Blockchain analysis company Chainalysis reports a more than 50% decrease in the value of cryptocurrency assets pilfered by cybercriminals in 2023 compared to 2022. The significant reduction is attributed largely to a decline in hacking incidents targeting decentralized finance (DeFi) platforms.
According to Chainalysis’ latest report, hackers managed to steal only $1.1 billion from DeFi protocols in 2023, a substantial decrease from $2.5 billion in 2021 and $3.1 billion in 2022. The number of DeFi hacks also saw a year-over-year decline of 17.2%, accompanied by a 7.4% drop in the median loss per DeFi hack.
The report highlights the pivotal role played by DeFi protocol hacks in the substantial increase in stolen crypto observed in 2021 and 2022. In 2023, the value stolen from DeFi platforms witnessed a significant 63.7% drop year-on-year.
Mar Gimenez-Aguilar, a lead security architect and researcher at blockchain security firm Halborn, suggests that the decrease in value stolen from DeFi platforms indicates improvements in smart contract security implemented by operators. Additionally, the decline in DeFi activities last year resulted in fewer protocols for hackers to target.

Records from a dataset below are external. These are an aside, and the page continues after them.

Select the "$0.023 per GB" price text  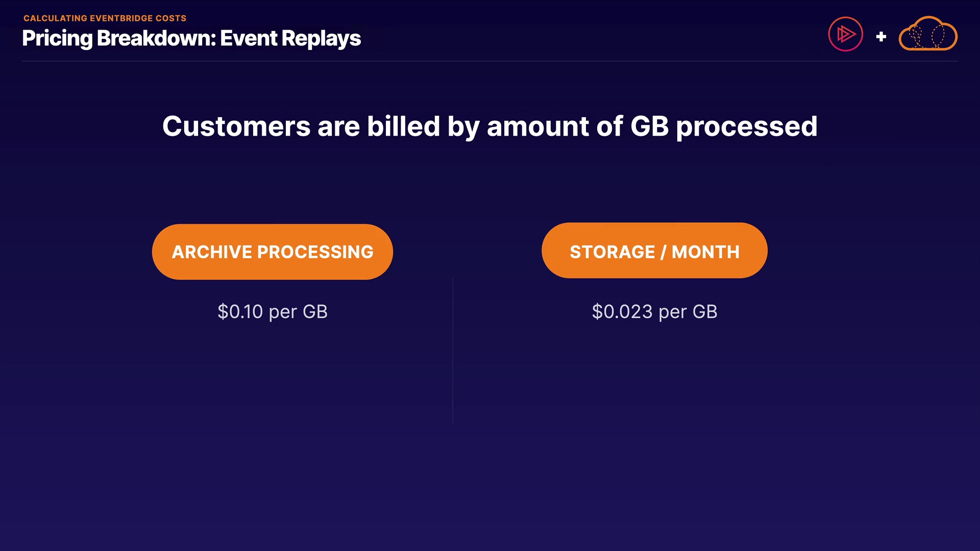pyautogui.click(x=654, y=312)
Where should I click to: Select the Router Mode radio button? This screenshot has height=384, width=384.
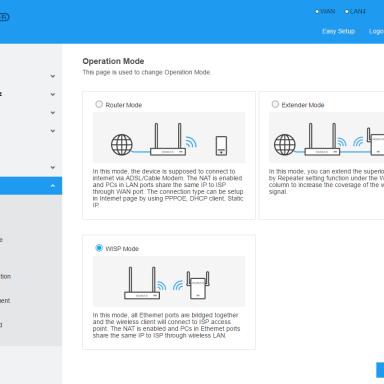click(x=99, y=104)

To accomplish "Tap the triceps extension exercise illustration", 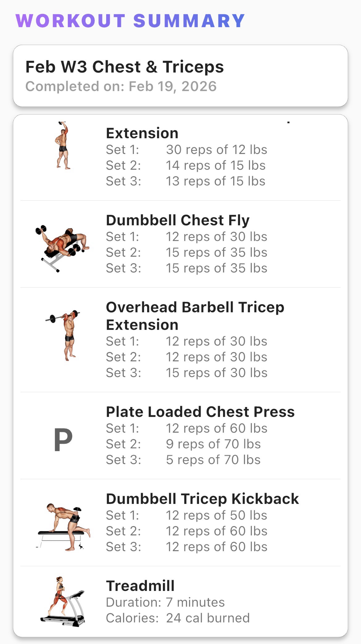I will tap(63, 146).
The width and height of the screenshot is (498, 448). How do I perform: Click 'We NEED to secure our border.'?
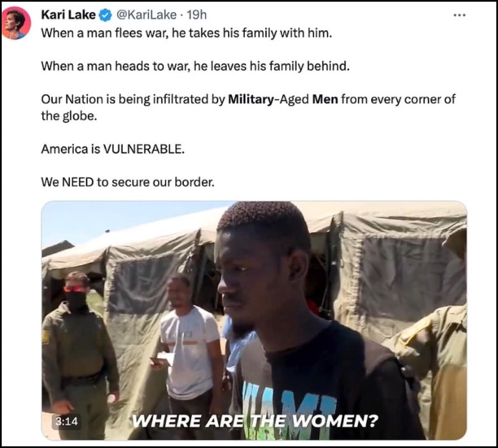tap(128, 182)
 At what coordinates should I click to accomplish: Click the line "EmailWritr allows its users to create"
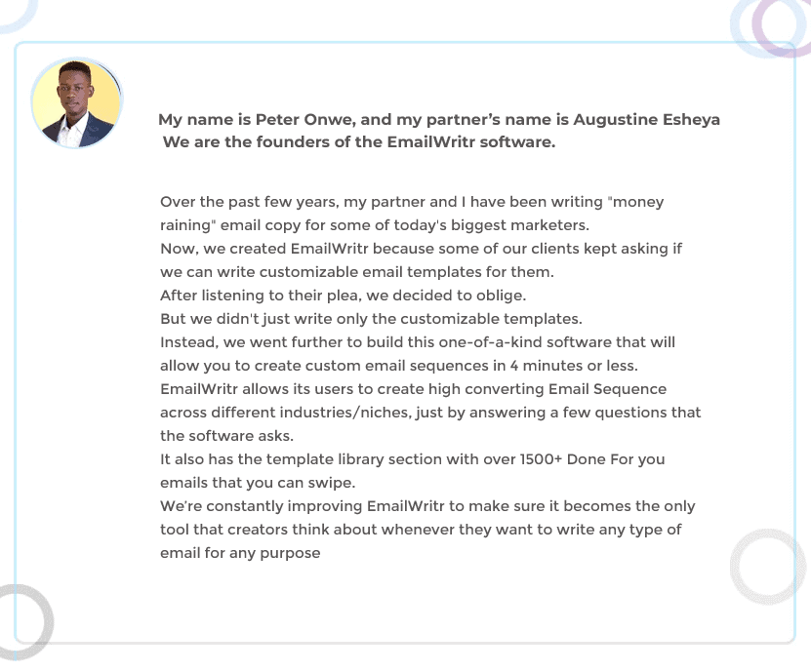413,389
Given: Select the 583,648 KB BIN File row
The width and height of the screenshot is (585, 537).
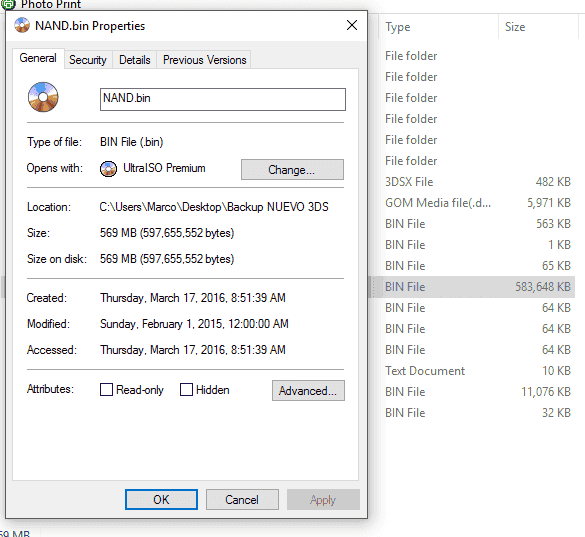Looking at the screenshot, I should click(474, 287).
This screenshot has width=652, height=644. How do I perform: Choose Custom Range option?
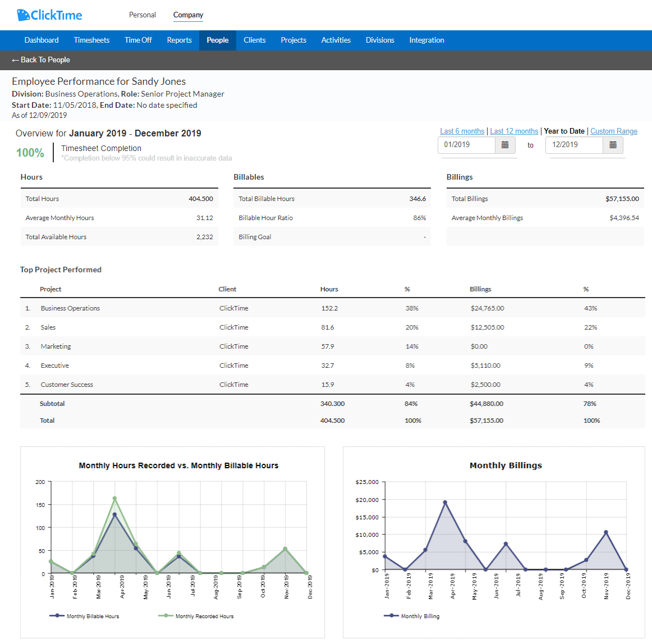click(x=614, y=131)
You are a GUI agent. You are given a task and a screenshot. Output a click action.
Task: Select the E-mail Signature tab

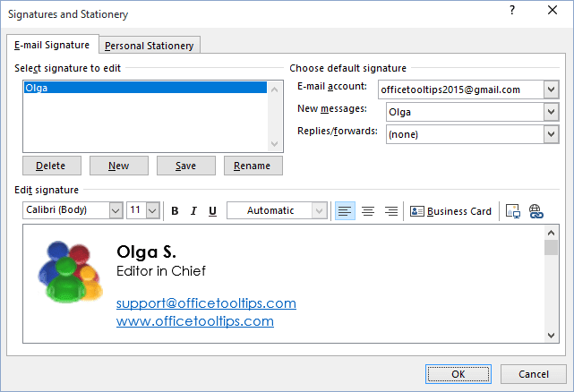pos(51,45)
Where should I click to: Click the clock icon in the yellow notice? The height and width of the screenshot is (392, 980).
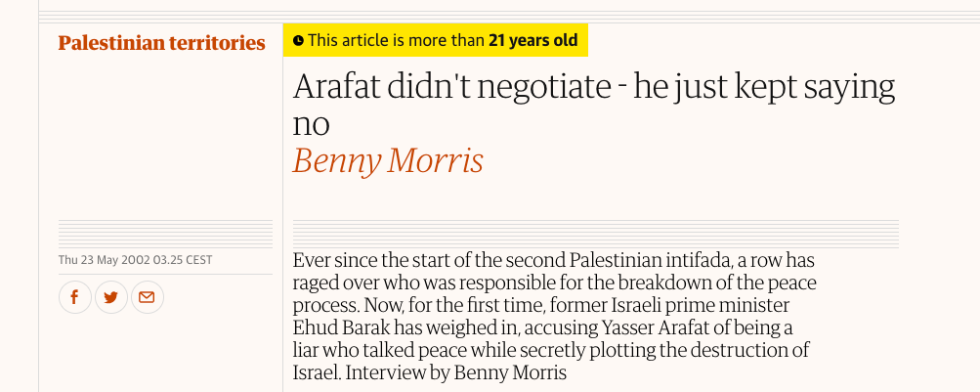point(299,41)

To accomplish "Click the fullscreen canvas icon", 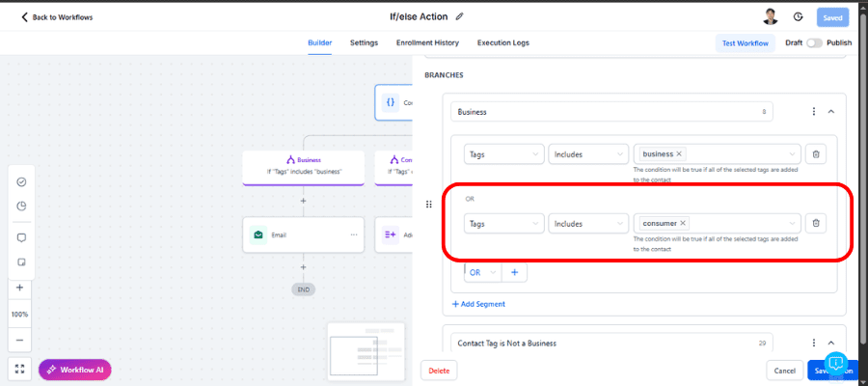I will pyautogui.click(x=21, y=369).
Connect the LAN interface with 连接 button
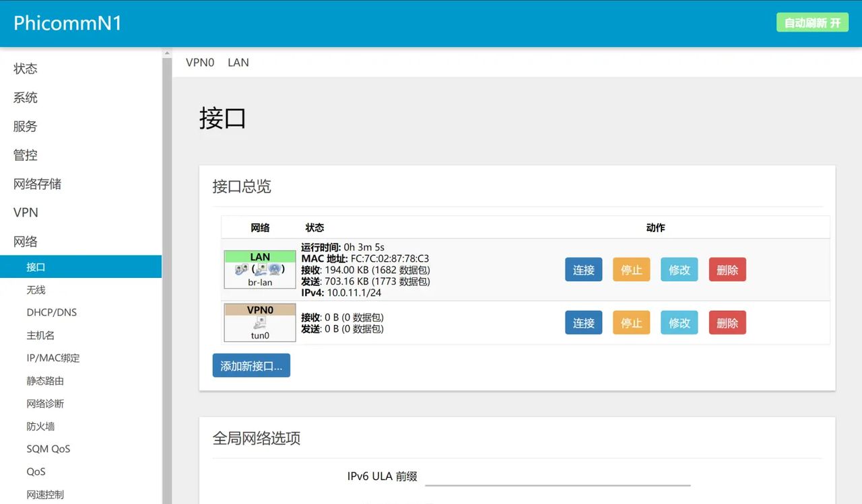The image size is (862, 504). coord(583,269)
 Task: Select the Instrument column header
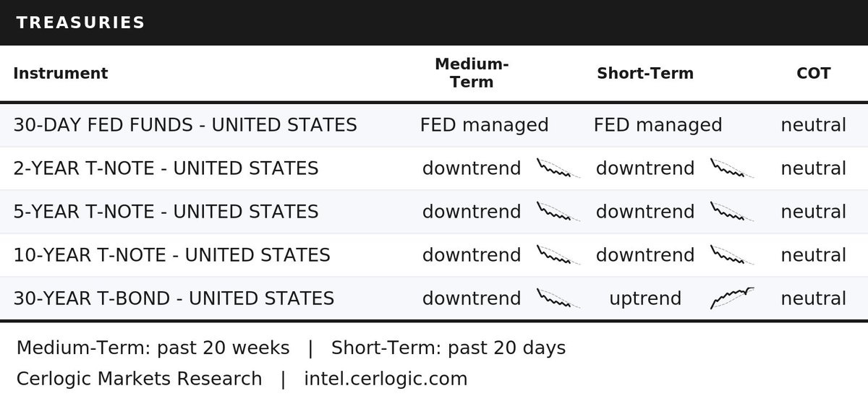pos(61,73)
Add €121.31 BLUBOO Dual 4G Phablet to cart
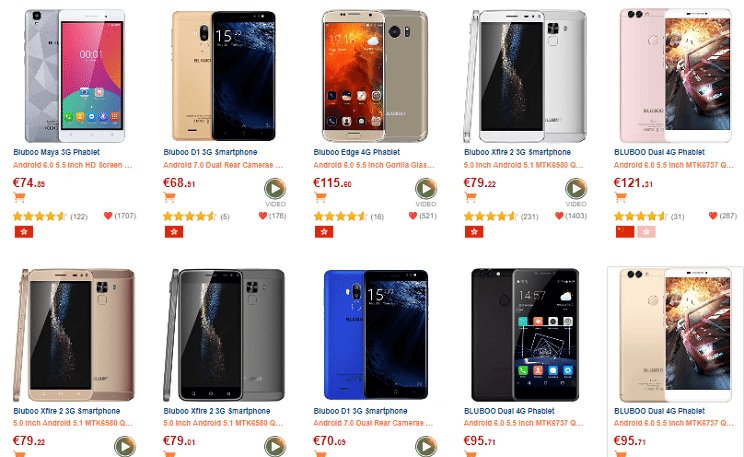The width and height of the screenshot is (744, 457). click(620, 197)
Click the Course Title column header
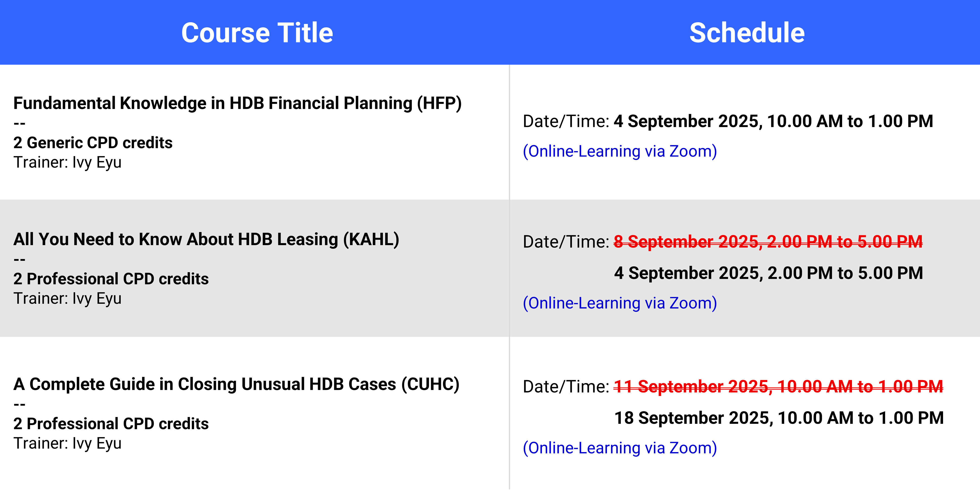The height and width of the screenshot is (490, 980). (257, 33)
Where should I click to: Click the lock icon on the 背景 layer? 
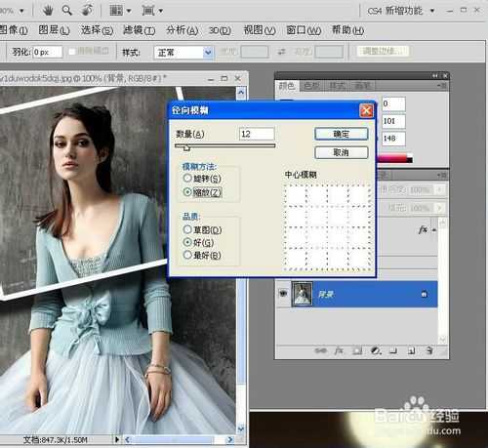click(424, 294)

The report emphasizes the uncertainty regarding whether the reduction in DeFi hacking is primarily due to enhanced security practices or the overall decrease in DeFi activity, suggesting it’s likely a combination of both factors.
Chainalysis cautions about potential consequences if the decline in DeFi activities is the primary reason for the decrease in hacking losses. It suggests monitoring the situation closely to determine whether DeFi hacking experiences a resurgence in tandem with another DeFi bull market, potentially leading to higher total value locked (TVL) and a larger pool of DeFi funds for hackers to target.